Study questions
• 1. In the Red Cross history, on what date and where was the inaugural meeting of the Red Deer Red Cross held?
• 2. List every person named in the Red Cross history.
• 3. According to the Red Cross history, for what purpose did the federal government incorporate the Canadian Red Cross in May 1909?

Excerpt provided
>>>
This fall marks the centennial of one of the most important organizations in our community. It was 100 years ago, in September 1914 that the Red Cross was first organized in Red Deer.
The origins of the Red Cross, as an international organization, go back more than 150 years ago. In 1863, Henri Dunant helped to found a volunteer commission that evolved into the International Committee of the Red Cross. The aim was to provide independent and neutral support for the victims of war, regardless of which side they had been on.
In 1896, Dr. George Sterling Ryerson founded the first overseas branch of the British Red Cross in Canada. In May 1909, the federal government incorporated the Canadian Red Cross as the official organization, “To provide volunteer aid in Canada in accordance with the Geneva Convention.”
On Aug. 4th, 1914, Great Britain and, by extension, all of the British Empire declared war on Germany and its allies. Not surprisingly, within a month, work began on forming a Red Cross committee in Red Deer.
An inaugural meeting was held at Red Deer’s City Hall on Sept. 3rd, 1914. Ina Emma Greene was elected the first president, with Isabel Quigg selected as the first treasurer and Marion Hacking becoming the first secretary. One of the first matters of discussion was whether the local Red Cross should assist ‘the poor of the town’, as well as the men who had volunteered for active service and their families.
<<<
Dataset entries
>>>
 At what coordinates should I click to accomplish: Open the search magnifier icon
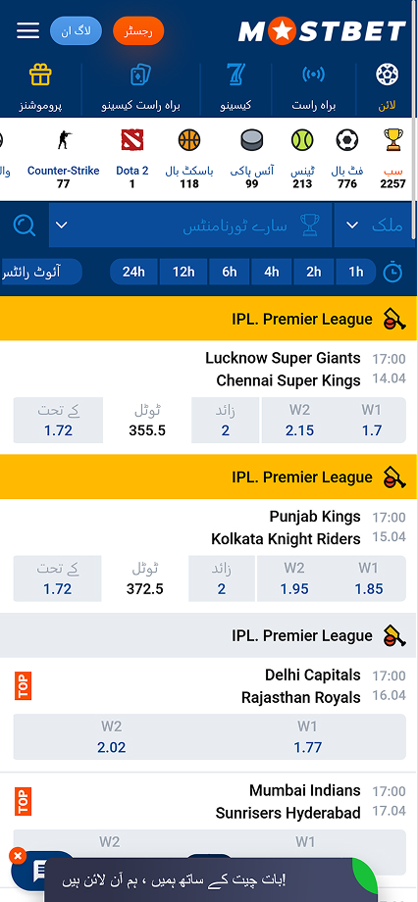(x=25, y=225)
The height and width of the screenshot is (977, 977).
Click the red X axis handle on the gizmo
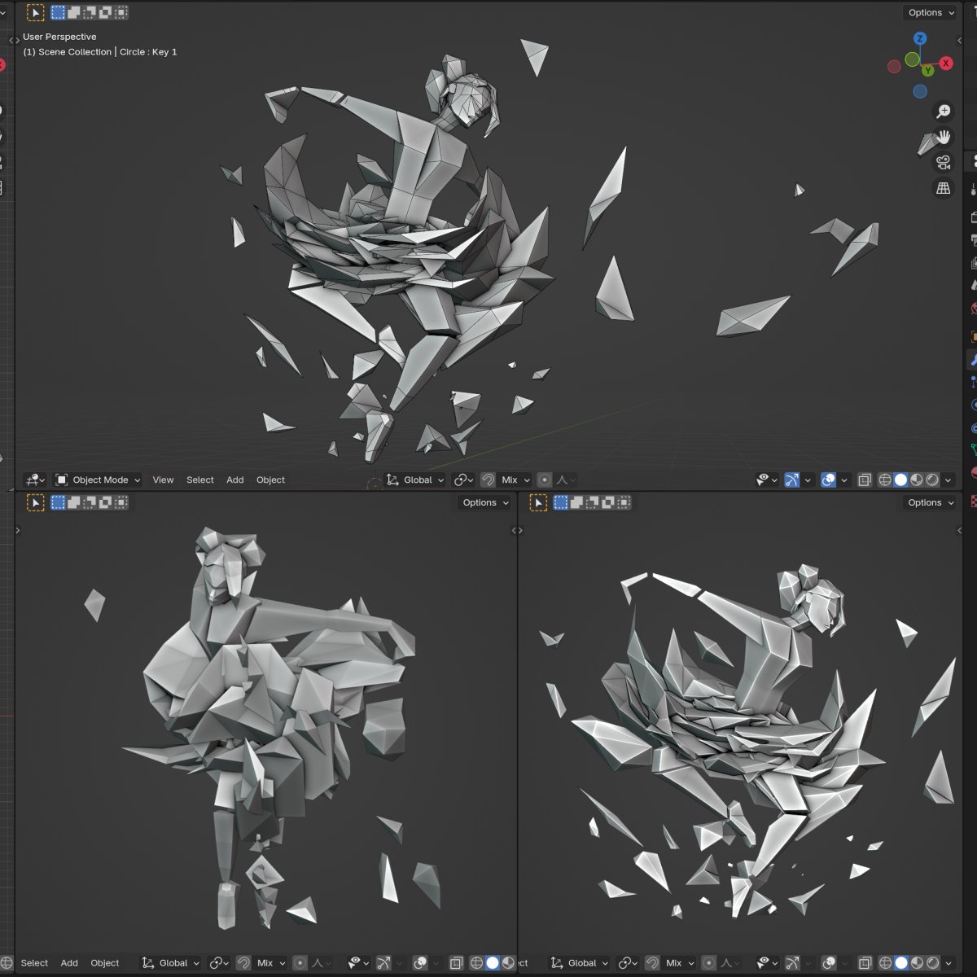coord(945,63)
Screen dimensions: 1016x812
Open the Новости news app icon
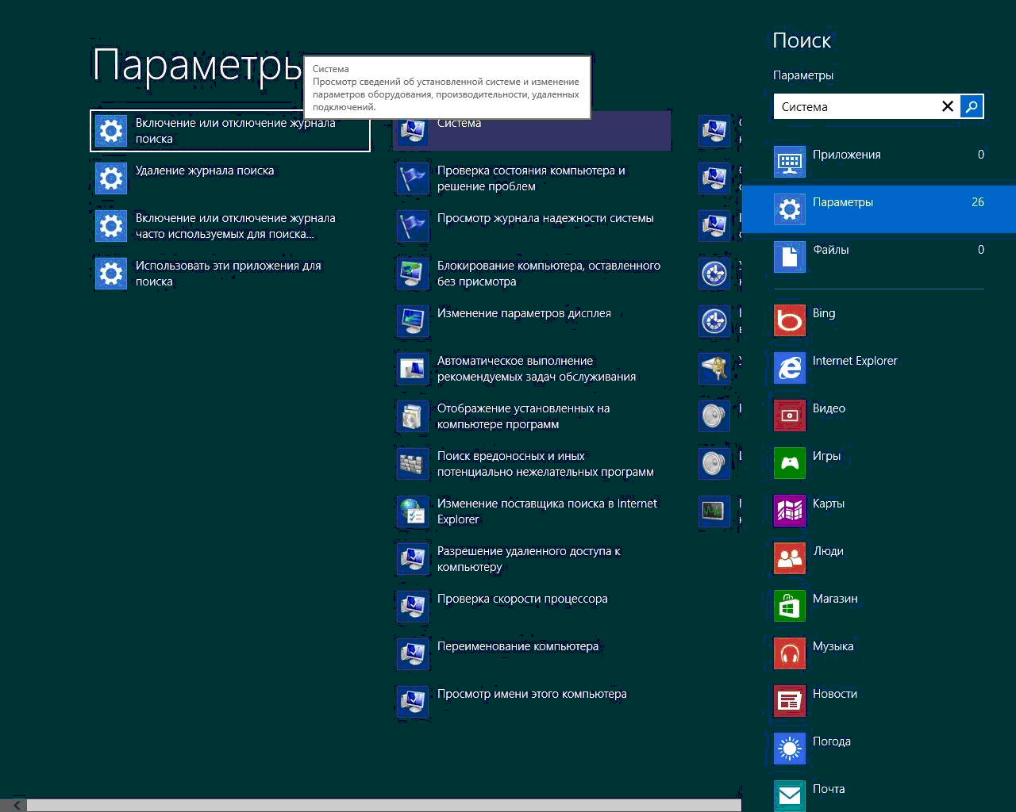click(789, 701)
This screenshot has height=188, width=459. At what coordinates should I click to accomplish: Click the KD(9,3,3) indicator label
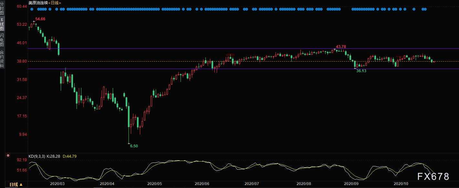(37, 156)
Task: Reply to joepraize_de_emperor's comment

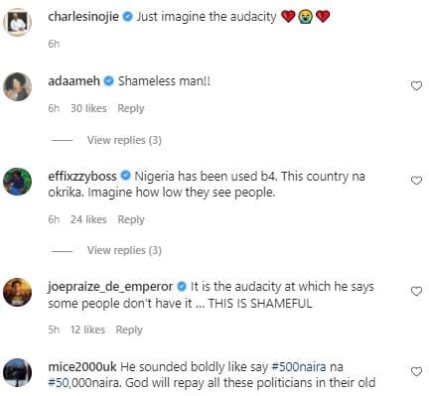Action: click(129, 330)
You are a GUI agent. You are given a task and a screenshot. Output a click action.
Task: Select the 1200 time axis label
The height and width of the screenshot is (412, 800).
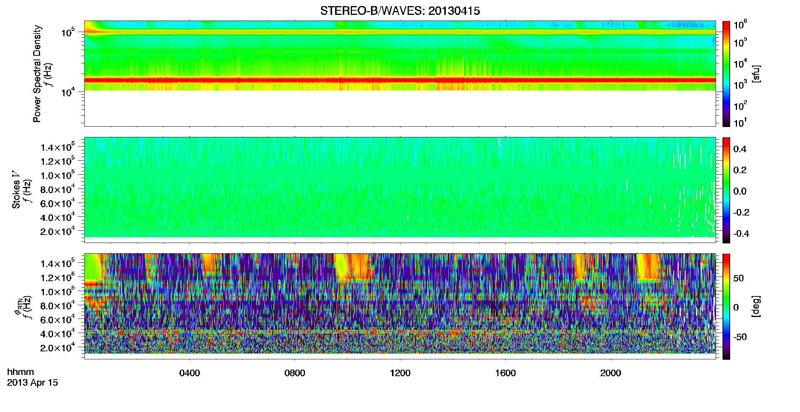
<<<
Solved problems
• 1. The meeting was held at Red Deer's City Hall on Sept. 3rd, 1914.

• 2. Henri Dunant, Dr. George Sterling Ryerson, Ina Emma Greene, Isabel Quigg, and Marion Hacking.

• 3. The federal government incorporated the Canadian Red Cross as the official organization "To provide volunteer aid in Canada in accordance with the Geneva Convention."